Write byte strings to a file - lxml

I have following code
from lxml import etree
xmlns = "http://www.fpml.org/FpML-5/confirmation"
xsi = "http://www.w3.org/2001/XMLSchema-instance"
fpmlVersion="http://www.fpml.org/FpML-5/confirmation ../../fpml-main-5-6.xsd http://www.w3.org/2000/09/xmldsig# ../../xmldsig-core-schema.xsd"
page = etree.Element("{"+xmlns+"}dataDocument",nsmap={None:xmlns,'xsi':xsi })

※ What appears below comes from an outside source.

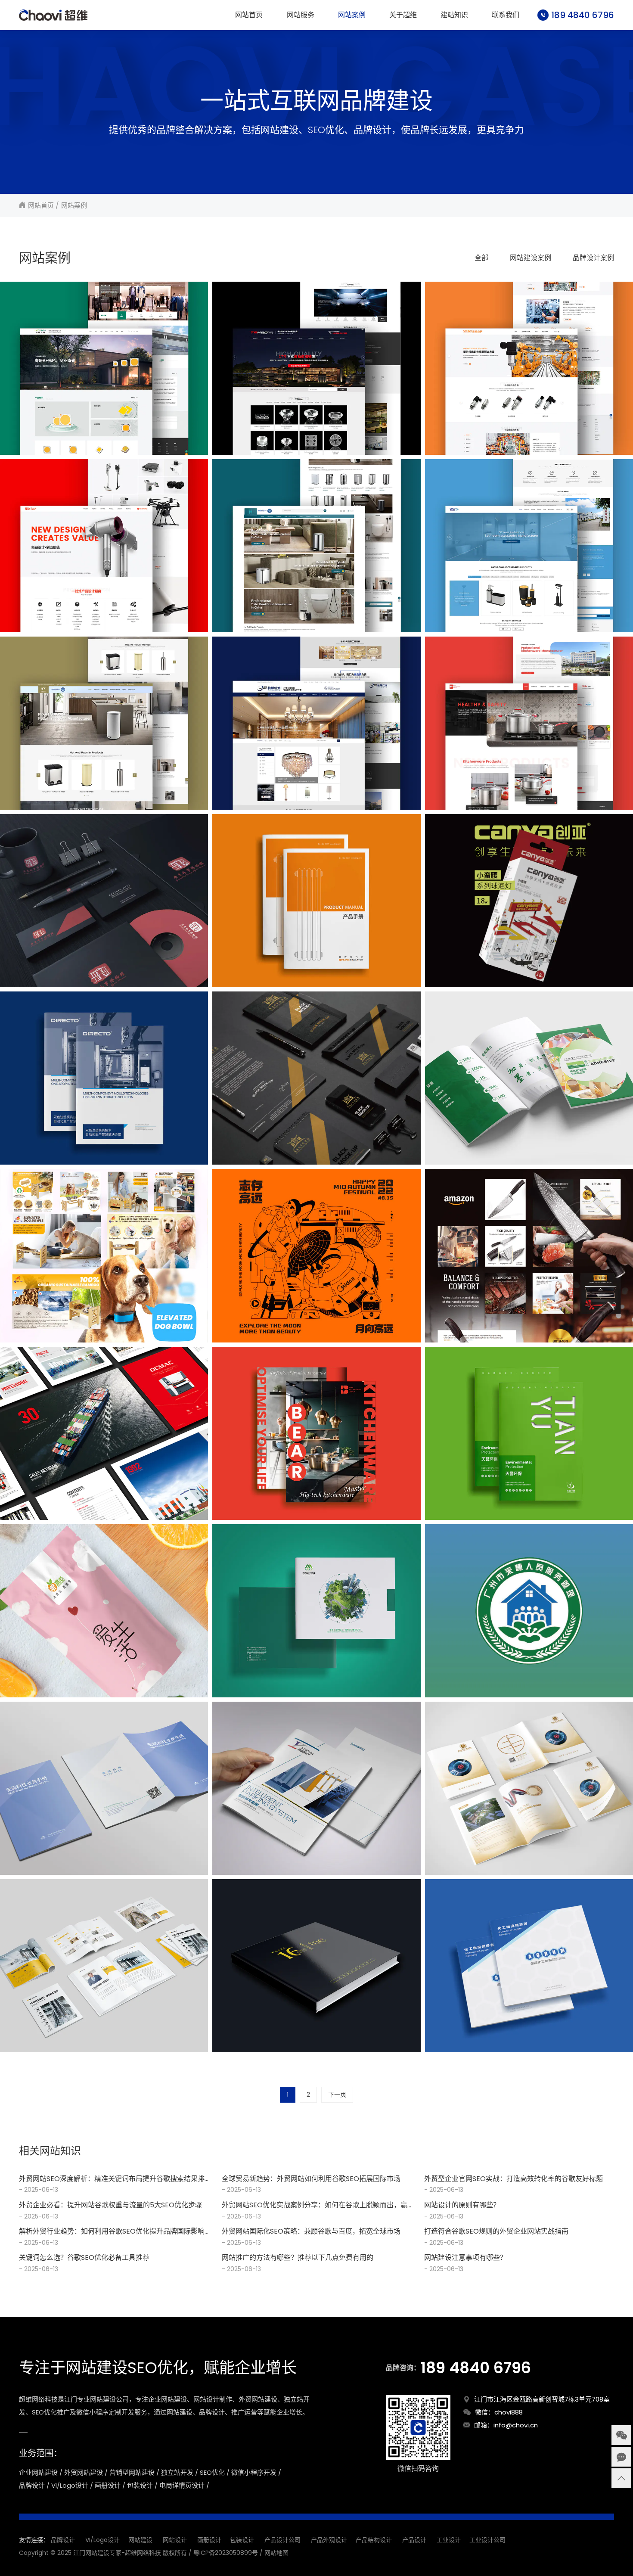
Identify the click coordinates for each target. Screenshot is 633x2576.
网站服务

doc = etree.ElementTree(page)
page.set("fpmlVersion", fpmlVersion)
trade = etree.SubElement(page,'trade')
party = etree.SubElement(page,'party',id='party1')
partyID = etree.SubElement(party,'partyID')
partyID.text = 'PARTYAUS33'
partyName = etree.SubElement(party,'partyName')
partyName.text = 'Party A'
party = etree.SubElement(page,'party',id='party2')
partyID = etree.SubElement(party,'partyID')
partyID.text = 'BARCGB2L'
partyName = etree.SubElement(party,'partyName')
partyName.text = 'Party B'
s = etree.tostring(doc, xml_declaration=True,encoding="UTF-8",pretty_print=True)
print (s)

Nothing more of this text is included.